Quantitative alteration of phospholipids in blood samples of confirmed DMD patients were done using 31P NMR spectroscopy. Quantity of PC, PE, PI, PS and LysPC in blood of DMD patients was significantly higher as compared to normal subjects. The present finding is supported by various previous reports. The abnormal erythrocyte membrane in DMD patients has been reported earlier [21, 4549]. There were biochemical, morphological and biophysical basis of alteration observed in red blood cell (RBC) membrane of DMD patients [21]. Structural abnormality of erythrocyte membranes is a result of its tendency to form abnormally oriented vesicles [45]. Abnormality in the structure of erythrocyte membrane in these patients was also confirmed by freeze-fracture studies [46]. Erythrocyte from DMD patients is fragile and interactions between skeletal proteins and/or between membrane and skeleton components may contribute to the alterations of erythrocyte membranes in DMD [47]. This is another evidence of an organizational abnormality in DMD erythrocyte membranes. Decreased water permeability of erythrocyte membranes in patients with DMD also provides the evidence of its abnormality [48]. DMD erythrocyte plasma membrane abnormality is also proved by the alteration in ion transport and in various enzymatic activities [49].
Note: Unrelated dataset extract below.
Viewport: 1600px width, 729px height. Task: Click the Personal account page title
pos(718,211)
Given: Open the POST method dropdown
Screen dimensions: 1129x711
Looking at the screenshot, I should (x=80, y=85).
Alteration of phospholipids in blood of DMD patients have been reported earlier. Elevated level of plasma phospholipid was found in the serum of animals undergoing dystrophies in their muscles [24, 25]. Serum phospholipid was also found prominent in patients with DMD [50]. Hunter et al. [46] reported increased amount of PC in outer leaflet of erythrocytes membrane of DMD as compared to normal/control subjects. A study by Piperi et al. [51] showed abnormal fatty acid composition and disorganization of erythrocyte membrane in patients with DMD.
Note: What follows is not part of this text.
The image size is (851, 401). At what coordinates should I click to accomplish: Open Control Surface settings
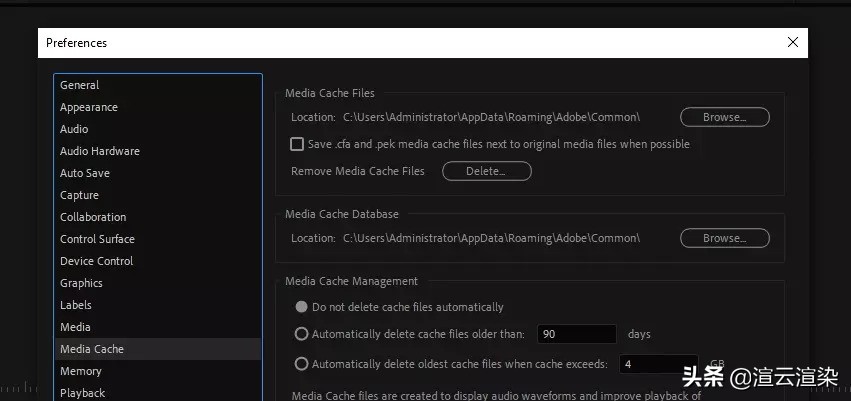[97, 239]
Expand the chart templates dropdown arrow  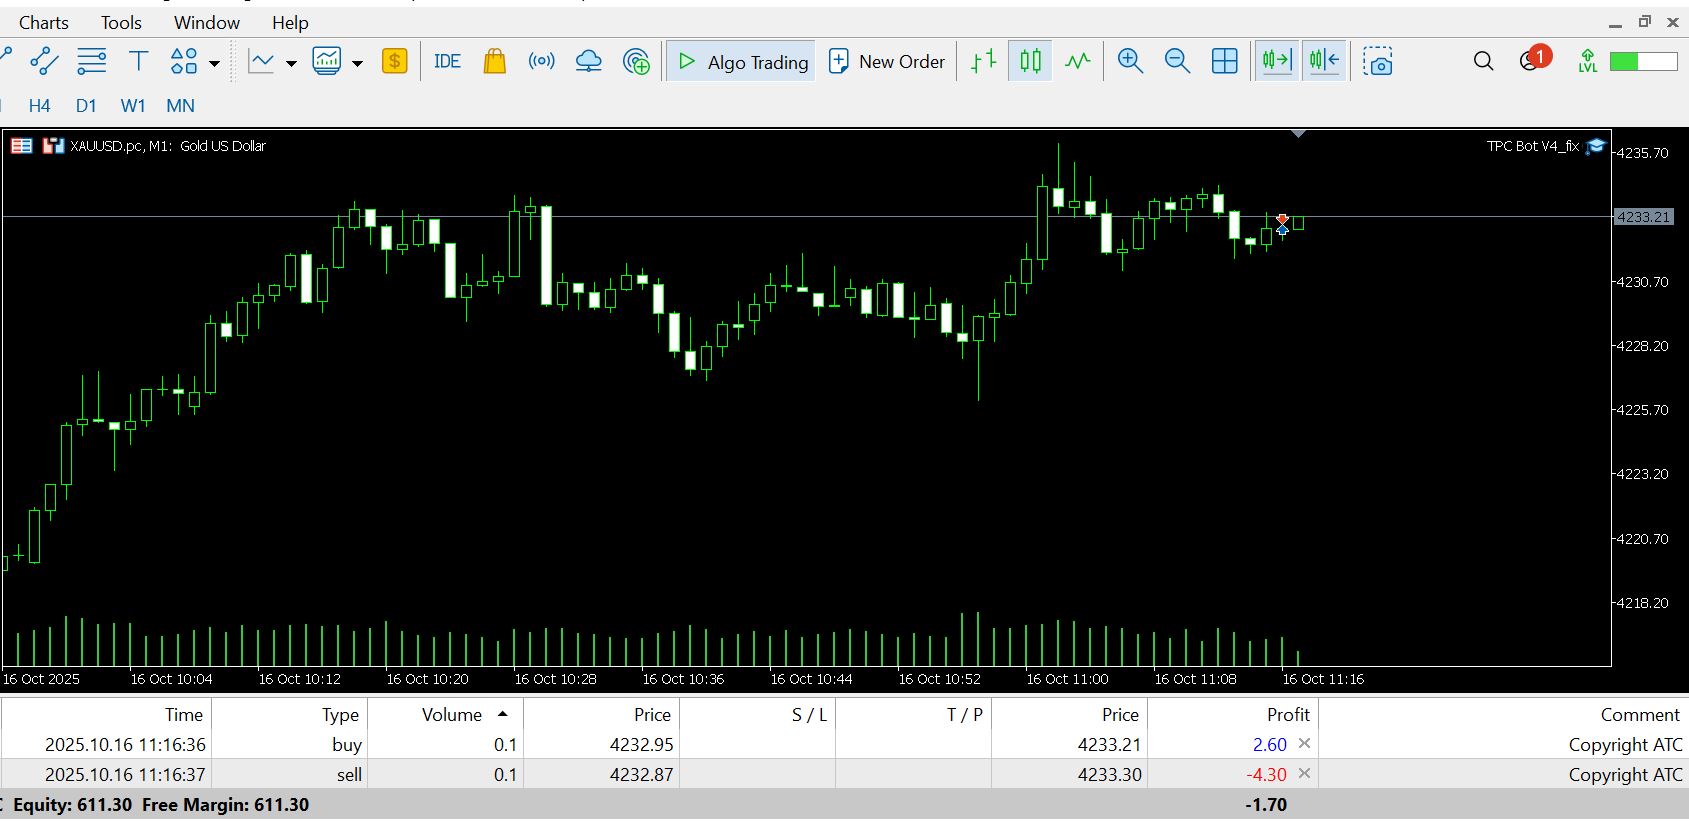[x=357, y=63]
Collective findings of these two groups confirm that structural abnormality of erythrocyte membrane is related to the alteration of phospholipid composition. The major constituent of lipid bilayer of membrane is phospholipids [52] that are altered in blood plasma and plasma membrane of red blood cell. There are very few reports on alteration of different classes of phospholipid in blood of DMD patients. The present study attempts to cover the lacunae.

There are several other remarkable reasons responsible for the higher level of phospholipid classes in blood of DMD patients as described in the present results. During degeneration of the muscle membrane, phospholipids are released in the blood pool where they get accumulated. Muscle regeneration enhances synthesis of phospholipid [52]. Increased rate of synthesis of phospholipids and breakdown of muscle membrane may be responsible for increase level of phospholipids in blood of DMD patients [52, 53]. An earlier study demonstrated that increased rate of phospholipid metabolism in gastrocnemius muscle and sciatic nerves of dystrophic mouse model is due to elevated activity of phospholipases A [54]. Elevated activity of phospholipases A in muscles is also responsible for enhanced amount of phospholipids in the blood because higher activity of phospholipases A is also reported in human erythrocytes from patients with DMD [55].
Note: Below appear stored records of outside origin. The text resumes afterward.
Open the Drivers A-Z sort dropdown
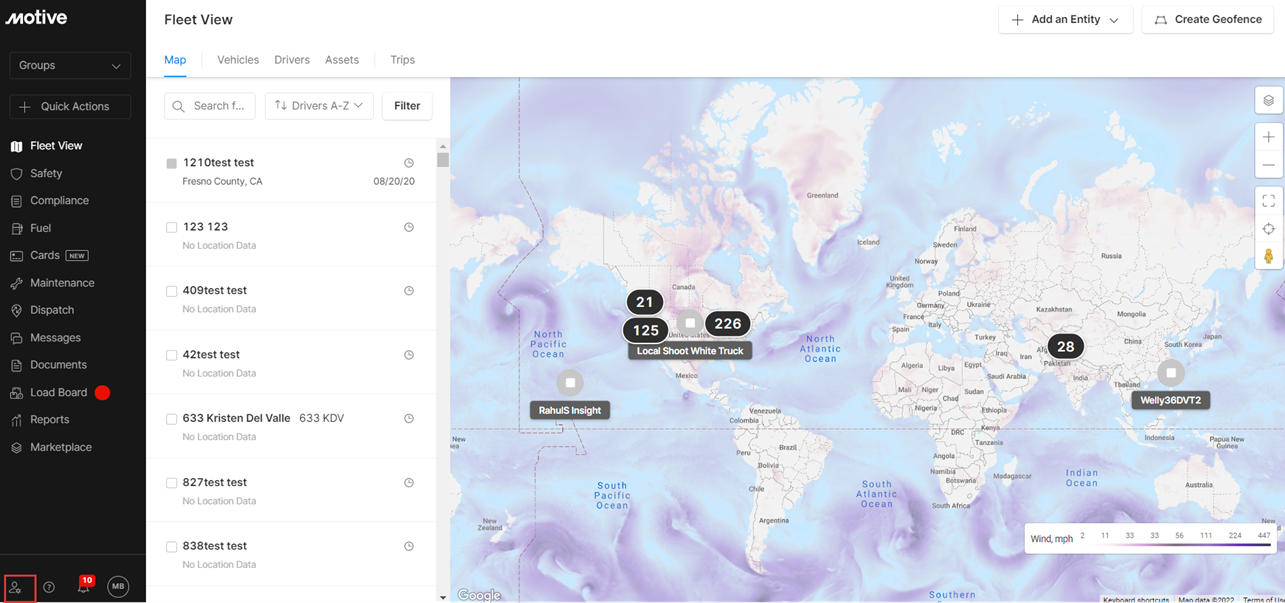Image resolution: width=1285 pixels, height=603 pixels. coord(319,106)
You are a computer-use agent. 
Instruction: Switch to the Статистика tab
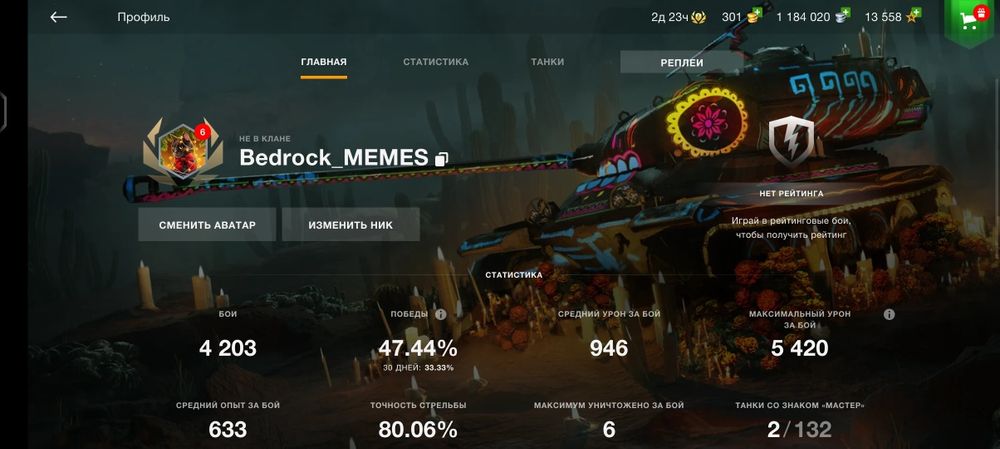(436, 62)
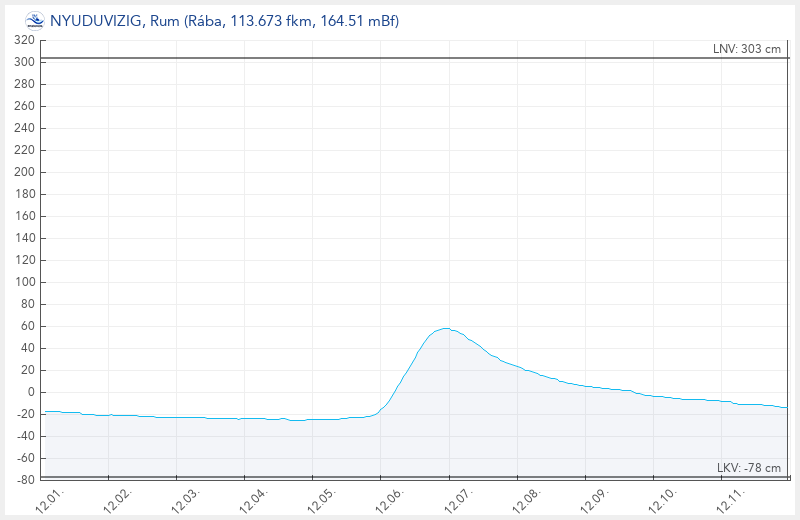Click the peak of the blue water level curve
This screenshot has width=800, height=520.
point(446,328)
There was no significant difference in different phospholipid classes in whole blood of negative gene deletion cases of DMD patients (diagnosis was confirmed by the method of immunohistochemistry on muscle tissue) as compared to DMD cases with positive gene deletion. The phospholipid classes in whole blood were elevated in negative gene deletion cases of DMD patients and DMD cases with positive gene deletion as compared with normal individuals. Elevated levels of different phospholipids in whole blood of negative gene deletion cases of DMD were similar to the positive gene deletion cases of DMD. The results of this study conclusively prove that 31P NMR spectroscopy-based quantitative comparison of different classes of phospholipids is more reliable and sensitive method as compared to gene mutation analysis for diagnosing DMD.

Conclusion

The present study distinguishes the patients with DMD from the healthy subjects on the basis of quantity of phospholipids in blood. These observations may be useful in future for the development of new diagnostic method of DMD.